Martyn Lloyd-Jones pastored Westminster Chapel in London for 25 years and was affectionately called “The Doctor.” He was called this not only because he was a masterful physician of the soul, but because he was a medical doctor before he became a pastor. When the Holy Spirit called him to the ministry, he left a lucrative career as the physician to the royal family. In The Doctor’s exposition of Ephesians 5:18, he said this about the influence of alcohol upon the mind:
The Christian life is a controlled life, an ordered life; it is the very reverse of the condition of the drunkard who has lost control, and is being controlled by something else, as it were, and who is therefore in a state of utter disorder and disarray….Drink is not a stimulant, it is a depressant. It depresses first and foremost the highest centres of all in the brain. They are the very first to be influenced and affected by drink. They control everything that gives a man self-control, wisdom, understanding, discrimination, judgment, balance, the power to assess everything; in other words everything that makes a man behave at his very best and highest….What alcohol does is this; it knocks out those higher centres, and so the more primitive elements in the brain come up and take control; and a man feels better temporarily….What is really true of him is that he has become more of an animal; his control over himself is diminished.
This loss of self-control leads to many sinful actions. Intoxication leads to “debauchery,” which is excessive indulgence in sensual pleasures. Like the prodigal who ended up eating breakfast with a bunch of pigs, so drunkenness degrades the person who is intoxicated as well as others around him. But the believer in Christ does not need wine to escape from reality; he does not look to alcohol for his joy, but his joy is from the Holy Spirit and will exhibit the fruit of self-control.

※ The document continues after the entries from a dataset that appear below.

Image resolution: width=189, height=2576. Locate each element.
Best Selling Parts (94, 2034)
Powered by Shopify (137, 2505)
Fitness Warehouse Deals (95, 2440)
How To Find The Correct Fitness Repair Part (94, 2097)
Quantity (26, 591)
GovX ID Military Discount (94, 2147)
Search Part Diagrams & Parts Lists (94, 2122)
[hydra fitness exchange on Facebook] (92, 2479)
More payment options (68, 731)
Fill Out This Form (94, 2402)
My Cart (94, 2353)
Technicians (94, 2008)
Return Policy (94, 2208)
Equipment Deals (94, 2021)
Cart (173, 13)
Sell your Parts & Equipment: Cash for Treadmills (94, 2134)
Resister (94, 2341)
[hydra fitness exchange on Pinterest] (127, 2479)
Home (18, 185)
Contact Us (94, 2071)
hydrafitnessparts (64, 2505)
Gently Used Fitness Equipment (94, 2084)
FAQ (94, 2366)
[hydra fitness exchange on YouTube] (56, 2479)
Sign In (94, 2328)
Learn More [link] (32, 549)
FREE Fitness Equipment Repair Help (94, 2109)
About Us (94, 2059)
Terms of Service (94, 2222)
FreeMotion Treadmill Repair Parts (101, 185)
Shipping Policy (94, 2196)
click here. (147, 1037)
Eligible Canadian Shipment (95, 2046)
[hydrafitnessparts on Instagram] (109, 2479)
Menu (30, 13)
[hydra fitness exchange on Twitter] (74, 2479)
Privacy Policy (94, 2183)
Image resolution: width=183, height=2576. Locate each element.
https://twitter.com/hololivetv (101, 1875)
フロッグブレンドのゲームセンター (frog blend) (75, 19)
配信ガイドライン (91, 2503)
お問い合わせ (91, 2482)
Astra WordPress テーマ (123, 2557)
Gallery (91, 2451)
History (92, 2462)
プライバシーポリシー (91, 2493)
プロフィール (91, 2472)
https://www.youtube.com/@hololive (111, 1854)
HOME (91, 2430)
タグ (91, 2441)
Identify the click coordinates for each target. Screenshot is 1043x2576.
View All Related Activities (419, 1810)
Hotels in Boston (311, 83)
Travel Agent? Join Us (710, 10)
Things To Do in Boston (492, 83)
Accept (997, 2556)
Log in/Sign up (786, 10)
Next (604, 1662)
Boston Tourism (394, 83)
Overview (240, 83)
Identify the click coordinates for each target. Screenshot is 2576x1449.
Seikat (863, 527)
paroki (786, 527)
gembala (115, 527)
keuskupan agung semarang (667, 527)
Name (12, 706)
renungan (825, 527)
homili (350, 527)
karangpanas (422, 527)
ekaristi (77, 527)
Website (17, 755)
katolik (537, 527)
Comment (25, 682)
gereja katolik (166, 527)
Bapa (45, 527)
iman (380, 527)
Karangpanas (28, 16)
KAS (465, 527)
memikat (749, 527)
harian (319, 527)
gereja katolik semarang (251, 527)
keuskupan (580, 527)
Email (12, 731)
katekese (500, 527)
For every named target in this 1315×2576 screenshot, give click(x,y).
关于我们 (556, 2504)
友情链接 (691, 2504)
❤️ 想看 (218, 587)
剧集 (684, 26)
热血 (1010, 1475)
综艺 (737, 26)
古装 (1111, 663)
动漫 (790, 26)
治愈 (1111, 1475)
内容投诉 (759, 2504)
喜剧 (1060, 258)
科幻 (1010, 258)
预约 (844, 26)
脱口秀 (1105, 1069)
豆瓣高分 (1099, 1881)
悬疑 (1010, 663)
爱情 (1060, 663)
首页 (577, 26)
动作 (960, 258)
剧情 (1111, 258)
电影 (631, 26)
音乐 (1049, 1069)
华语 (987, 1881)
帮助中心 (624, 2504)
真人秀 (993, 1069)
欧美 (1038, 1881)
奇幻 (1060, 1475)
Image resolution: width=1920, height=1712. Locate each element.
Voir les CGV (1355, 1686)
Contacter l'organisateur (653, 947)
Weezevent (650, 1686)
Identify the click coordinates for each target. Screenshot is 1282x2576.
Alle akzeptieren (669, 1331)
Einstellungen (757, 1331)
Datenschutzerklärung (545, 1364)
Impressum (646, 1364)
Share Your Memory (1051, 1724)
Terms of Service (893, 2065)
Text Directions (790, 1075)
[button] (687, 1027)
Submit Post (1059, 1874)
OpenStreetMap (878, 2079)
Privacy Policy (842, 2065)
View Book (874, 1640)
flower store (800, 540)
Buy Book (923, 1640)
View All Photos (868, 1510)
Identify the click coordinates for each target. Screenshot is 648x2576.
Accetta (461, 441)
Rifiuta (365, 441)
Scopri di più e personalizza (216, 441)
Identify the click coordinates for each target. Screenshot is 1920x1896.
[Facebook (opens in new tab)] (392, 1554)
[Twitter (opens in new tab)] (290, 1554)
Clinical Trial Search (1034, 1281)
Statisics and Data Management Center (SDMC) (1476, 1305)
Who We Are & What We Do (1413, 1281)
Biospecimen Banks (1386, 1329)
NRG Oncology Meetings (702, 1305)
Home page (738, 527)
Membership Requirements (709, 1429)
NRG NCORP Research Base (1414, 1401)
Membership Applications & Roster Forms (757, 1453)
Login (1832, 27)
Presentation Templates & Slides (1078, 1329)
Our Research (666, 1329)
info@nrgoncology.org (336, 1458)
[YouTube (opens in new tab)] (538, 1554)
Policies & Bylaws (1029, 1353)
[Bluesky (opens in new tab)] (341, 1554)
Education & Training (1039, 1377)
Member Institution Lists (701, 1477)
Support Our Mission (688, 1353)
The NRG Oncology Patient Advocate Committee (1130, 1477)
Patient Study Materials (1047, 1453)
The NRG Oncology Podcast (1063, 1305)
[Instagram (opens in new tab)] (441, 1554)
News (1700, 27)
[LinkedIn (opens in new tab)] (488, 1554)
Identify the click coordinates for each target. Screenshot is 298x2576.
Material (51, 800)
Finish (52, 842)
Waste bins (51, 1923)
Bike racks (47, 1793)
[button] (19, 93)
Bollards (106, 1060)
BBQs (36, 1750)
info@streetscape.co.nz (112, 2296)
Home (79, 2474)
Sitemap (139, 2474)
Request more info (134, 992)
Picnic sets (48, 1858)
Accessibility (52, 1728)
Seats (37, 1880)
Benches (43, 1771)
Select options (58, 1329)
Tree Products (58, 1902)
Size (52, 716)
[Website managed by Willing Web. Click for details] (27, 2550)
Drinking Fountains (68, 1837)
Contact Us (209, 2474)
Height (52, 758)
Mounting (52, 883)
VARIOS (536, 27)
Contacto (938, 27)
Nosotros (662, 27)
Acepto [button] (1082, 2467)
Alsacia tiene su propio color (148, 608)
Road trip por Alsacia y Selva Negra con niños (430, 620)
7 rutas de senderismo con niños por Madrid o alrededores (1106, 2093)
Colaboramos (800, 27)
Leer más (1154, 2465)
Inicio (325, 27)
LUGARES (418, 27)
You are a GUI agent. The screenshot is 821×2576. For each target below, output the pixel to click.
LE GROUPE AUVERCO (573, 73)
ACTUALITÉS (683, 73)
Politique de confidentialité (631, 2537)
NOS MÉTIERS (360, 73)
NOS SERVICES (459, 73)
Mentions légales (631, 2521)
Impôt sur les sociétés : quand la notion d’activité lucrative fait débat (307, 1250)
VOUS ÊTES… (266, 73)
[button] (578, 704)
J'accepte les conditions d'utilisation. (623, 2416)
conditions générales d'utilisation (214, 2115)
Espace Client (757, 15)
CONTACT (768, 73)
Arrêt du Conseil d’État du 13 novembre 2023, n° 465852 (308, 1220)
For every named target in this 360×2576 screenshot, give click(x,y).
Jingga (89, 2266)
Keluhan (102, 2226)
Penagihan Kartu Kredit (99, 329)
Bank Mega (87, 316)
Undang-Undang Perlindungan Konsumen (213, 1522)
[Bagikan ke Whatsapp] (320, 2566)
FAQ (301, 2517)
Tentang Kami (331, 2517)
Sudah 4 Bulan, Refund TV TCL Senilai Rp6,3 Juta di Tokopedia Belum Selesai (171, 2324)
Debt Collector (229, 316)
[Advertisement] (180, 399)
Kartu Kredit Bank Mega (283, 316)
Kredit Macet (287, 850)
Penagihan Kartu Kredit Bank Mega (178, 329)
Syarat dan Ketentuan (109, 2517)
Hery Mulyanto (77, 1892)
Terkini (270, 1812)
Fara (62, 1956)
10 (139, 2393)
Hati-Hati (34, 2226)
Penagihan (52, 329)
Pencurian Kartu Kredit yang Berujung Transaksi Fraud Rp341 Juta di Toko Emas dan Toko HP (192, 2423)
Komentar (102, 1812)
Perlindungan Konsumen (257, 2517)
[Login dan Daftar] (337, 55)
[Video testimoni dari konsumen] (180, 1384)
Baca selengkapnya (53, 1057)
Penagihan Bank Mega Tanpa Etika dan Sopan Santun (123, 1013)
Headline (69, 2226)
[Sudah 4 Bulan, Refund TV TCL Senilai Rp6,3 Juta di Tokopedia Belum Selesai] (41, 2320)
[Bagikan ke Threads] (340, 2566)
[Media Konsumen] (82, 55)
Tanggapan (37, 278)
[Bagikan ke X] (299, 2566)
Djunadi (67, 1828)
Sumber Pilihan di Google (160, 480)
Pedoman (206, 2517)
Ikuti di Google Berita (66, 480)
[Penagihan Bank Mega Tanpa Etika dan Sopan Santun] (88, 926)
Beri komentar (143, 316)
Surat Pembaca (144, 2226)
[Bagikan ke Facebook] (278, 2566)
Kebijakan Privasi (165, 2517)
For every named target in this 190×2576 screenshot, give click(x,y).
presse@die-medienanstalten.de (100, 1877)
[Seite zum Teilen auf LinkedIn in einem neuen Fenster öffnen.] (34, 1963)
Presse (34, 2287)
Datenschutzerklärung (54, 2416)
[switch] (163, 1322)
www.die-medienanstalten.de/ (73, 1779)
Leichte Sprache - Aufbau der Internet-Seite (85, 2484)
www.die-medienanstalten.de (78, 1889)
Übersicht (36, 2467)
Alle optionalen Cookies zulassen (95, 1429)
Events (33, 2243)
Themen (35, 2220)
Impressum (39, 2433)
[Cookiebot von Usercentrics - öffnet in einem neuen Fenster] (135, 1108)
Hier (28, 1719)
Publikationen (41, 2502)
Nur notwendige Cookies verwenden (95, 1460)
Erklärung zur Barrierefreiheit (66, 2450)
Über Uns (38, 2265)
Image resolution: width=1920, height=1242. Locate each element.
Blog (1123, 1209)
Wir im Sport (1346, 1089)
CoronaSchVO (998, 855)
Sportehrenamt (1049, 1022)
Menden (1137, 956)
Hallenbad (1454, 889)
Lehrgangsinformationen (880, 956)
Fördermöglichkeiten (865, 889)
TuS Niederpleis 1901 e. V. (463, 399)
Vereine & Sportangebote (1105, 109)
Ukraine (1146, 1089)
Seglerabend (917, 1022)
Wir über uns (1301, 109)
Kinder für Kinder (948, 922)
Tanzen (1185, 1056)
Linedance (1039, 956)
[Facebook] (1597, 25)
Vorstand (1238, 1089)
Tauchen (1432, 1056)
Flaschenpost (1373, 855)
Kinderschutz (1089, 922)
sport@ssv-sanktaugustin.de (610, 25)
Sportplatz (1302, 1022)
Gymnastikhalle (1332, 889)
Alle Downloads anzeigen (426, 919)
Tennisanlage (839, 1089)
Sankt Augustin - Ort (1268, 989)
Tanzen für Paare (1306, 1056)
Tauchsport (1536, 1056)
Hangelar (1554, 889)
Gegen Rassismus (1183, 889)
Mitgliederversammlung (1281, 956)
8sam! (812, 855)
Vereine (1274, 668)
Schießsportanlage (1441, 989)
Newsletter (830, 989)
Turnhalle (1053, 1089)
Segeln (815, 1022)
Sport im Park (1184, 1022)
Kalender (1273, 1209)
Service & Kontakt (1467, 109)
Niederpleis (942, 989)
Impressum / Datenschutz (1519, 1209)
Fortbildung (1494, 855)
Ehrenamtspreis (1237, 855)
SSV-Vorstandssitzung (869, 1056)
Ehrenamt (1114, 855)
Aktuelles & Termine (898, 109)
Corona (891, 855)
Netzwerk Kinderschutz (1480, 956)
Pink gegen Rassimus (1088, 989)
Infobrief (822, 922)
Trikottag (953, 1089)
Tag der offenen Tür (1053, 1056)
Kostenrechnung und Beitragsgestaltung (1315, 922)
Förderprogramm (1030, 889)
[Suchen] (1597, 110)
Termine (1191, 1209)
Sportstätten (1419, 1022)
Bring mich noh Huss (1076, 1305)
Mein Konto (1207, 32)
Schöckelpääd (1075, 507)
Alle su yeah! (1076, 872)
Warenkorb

The believer is not to be controlled by alcohol, but by the Holy Spirit. By means of the Word, the Spirit informs our minds with the truth, stirs our affections toward Christ, and moves our wills to submit to Christ and be transformed by His Word (2 Corinthians 3:18). These results are spiritual in contrast to fleshly. The apostle teaches that when we are filled with the Holy Spirit our hearts will be filled with praise to God, which is exactly the same result of being filled with the Word of God (Colossians 3:16). We will sing the Word to one another in psalms, hymns, and spiritual songs; our hearts will overflow with thanksgiving to God. When this takes place the church is edified and the lost are evangelized.